Stored data:
----

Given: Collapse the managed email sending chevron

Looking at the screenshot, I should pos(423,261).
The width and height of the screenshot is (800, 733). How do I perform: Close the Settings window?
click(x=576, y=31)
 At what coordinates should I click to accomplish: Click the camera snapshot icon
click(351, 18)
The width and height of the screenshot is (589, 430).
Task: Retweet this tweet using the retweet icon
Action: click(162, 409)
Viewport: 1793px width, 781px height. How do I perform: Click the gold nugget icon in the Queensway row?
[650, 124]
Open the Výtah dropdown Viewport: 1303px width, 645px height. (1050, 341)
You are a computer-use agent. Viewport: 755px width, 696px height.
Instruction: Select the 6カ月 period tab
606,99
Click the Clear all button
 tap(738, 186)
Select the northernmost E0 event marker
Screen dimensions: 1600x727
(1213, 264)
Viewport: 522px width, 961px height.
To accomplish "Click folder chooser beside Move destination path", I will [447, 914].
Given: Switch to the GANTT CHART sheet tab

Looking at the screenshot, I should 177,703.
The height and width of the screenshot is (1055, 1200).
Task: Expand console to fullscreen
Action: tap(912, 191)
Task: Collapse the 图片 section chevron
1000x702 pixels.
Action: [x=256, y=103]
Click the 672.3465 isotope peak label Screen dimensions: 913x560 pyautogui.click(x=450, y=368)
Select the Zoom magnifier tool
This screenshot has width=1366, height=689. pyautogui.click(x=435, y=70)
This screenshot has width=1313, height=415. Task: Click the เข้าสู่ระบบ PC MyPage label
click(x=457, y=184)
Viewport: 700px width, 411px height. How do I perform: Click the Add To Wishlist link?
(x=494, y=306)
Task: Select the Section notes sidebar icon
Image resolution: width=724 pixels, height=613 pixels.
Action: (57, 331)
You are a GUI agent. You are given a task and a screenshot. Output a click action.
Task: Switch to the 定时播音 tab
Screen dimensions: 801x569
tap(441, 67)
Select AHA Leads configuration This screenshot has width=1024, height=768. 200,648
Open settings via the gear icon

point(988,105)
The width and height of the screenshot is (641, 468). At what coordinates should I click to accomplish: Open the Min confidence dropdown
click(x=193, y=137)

----

▸ **Task requirements**
All of the entries above need to be retyped exactly.

▸ **Answer box**
Given: Collapse the managed email sending chevron

Looking at the screenshot, I should pos(423,261).
The width and height of the screenshot is (800, 733). How do I perform: Close the Settings window?
click(x=576, y=31)
 At what coordinates should I click to accomplish: Click the camera snapshot icon
click(351, 18)
The width and height of the screenshot is (589, 430).
Task: Retweet this tweet using the retweet icon
Action: click(162, 409)
Viewport: 1793px width, 781px height. How do I perform: Click the gold nugget icon in the Queensway row?
[650, 124]
Open the Výtah dropdown Viewport: 1303px width, 645px height. (1050, 341)
You are a computer-use agent. Viewport: 755px width, 696px height.
Instruction: Select the 6カ月 period tab
606,99
Click the Clear all button
 tap(738, 186)
Select the northernmost E0 event marker
Screen dimensions: 1600x727
(1213, 264)
Viewport: 522px width, 961px height.
To accomplish "Click folder chooser beside Move destination path", I will [447, 914].
Given: Switch to the GANTT CHART sheet tab

Looking at the screenshot, I should 177,703.
The height and width of the screenshot is (1055, 1200).
Task: Expand console to fullscreen
Action: tap(912, 191)
Task: Collapse the 图片 section chevron
1000x702 pixels.
Action: [x=256, y=103]
Click the 672.3465 isotope peak label Screen dimensions: 913x560 pyautogui.click(x=450, y=368)
Select the Zoom magnifier tool
This screenshot has width=1366, height=689. pyautogui.click(x=435, y=70)
This screenshot has width=1313, height=415. Task: Click the เข้าสู่ระบบ PC MyPage label
click(x=457, y=184)
Viewport: 700px width, 411px height. How do I perform: Click the Add To Wishlist link?
(x=494, y=306)
Task: Select the Section notes sidebar icon
Image resolution: width=724 pixels, height=613 pixels.
Action: (57, 331)
You are a GUI agent. You are given a task and a screenshot. Output a click action.
Task: Switch to the 定时播音 tab
Screen dimensions: 801x569
tap(441, 67)
Select AHA Leads configuration This screenshot has width=1024, height=768. 200,648
Open settings via the gear icon

point(988,105)
The width and height of the screenshot is (641, 468). At what coordinates should I click to accomplish: Open the Min confidence dropdown
click(x=193, y=137)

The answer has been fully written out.